━━ Given data

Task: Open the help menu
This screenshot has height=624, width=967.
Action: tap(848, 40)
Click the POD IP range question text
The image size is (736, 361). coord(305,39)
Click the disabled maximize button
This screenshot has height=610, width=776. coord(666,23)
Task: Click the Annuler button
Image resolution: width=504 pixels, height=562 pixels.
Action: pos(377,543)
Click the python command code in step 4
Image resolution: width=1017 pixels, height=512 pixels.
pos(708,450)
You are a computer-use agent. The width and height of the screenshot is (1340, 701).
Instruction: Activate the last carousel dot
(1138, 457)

━━━━
━━ Given data

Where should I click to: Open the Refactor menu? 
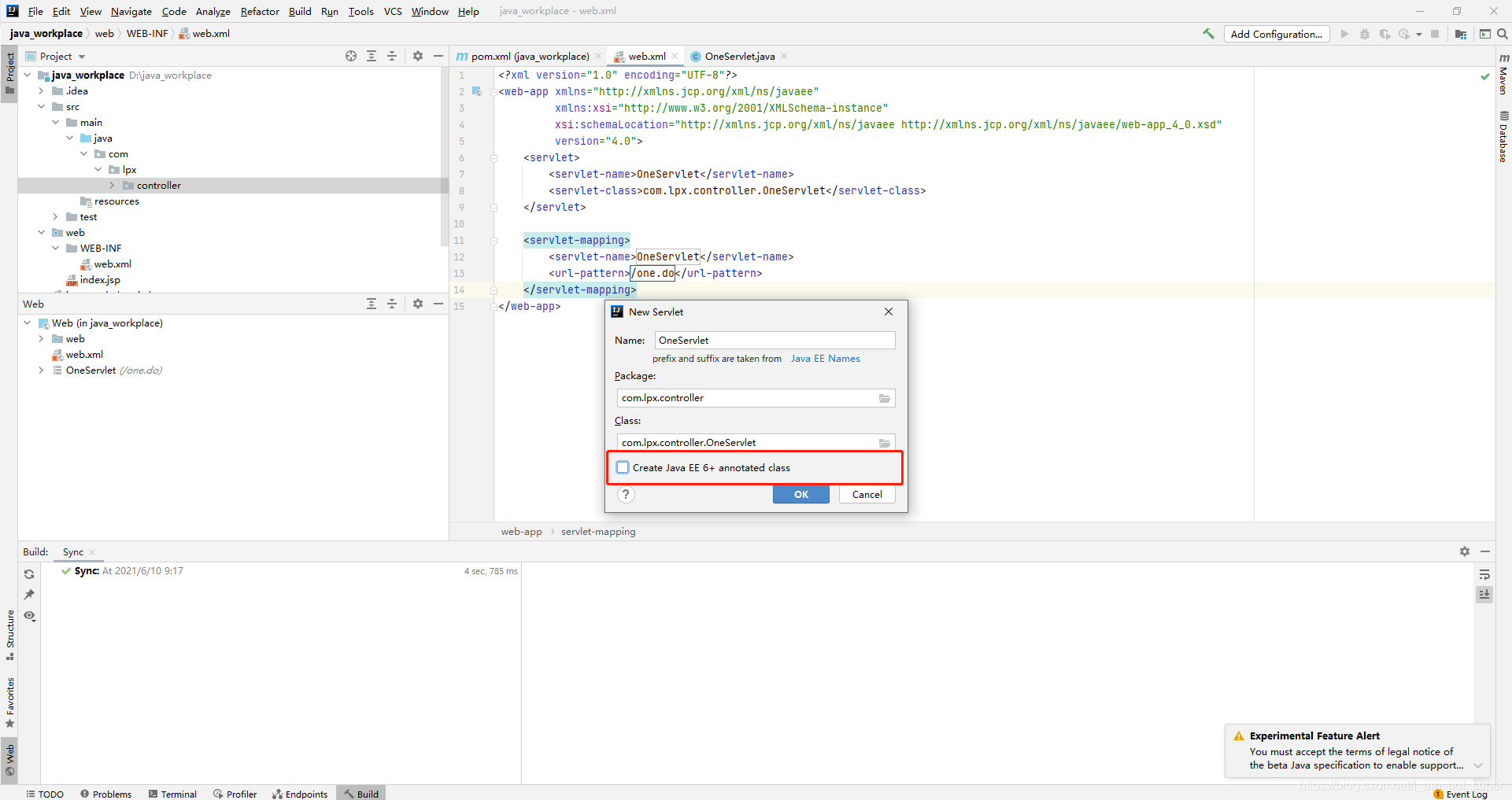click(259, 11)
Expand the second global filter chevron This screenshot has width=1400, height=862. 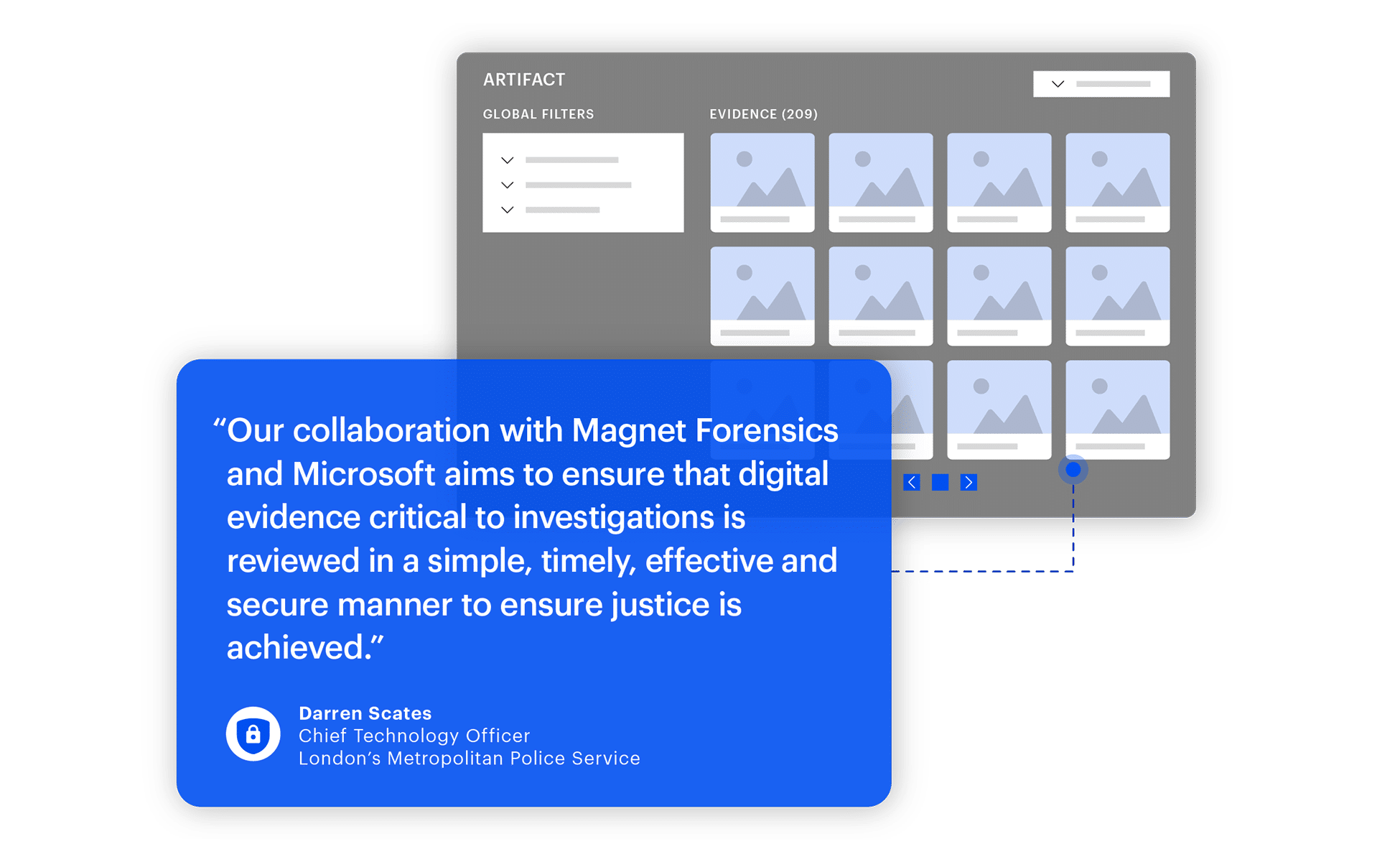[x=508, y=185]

━━━━

• [Exercise details] Lay out the records above as a Markdown table with the columns Row and Line. Begin at the line that has "Click the POD IP range question text", stop after the line that has "Action: pos(377,543)", and leave out blank lines.

• [Written solution]
| Row | Line |
|---|---|
| 1 | Click the POD IP range question text |
| 2 | The image size is (736, 361). coord(305,39) |
| 3 | Click the disabled maximize button |
| 4 | This screenshot has height=610, width=776. coord(666,23) |
| 5 | Task: Click the Annuler button |
| 6 | Image resolution: width=504 pixels, height=562 pixels. |
| 7 | Action: pos(377,543) |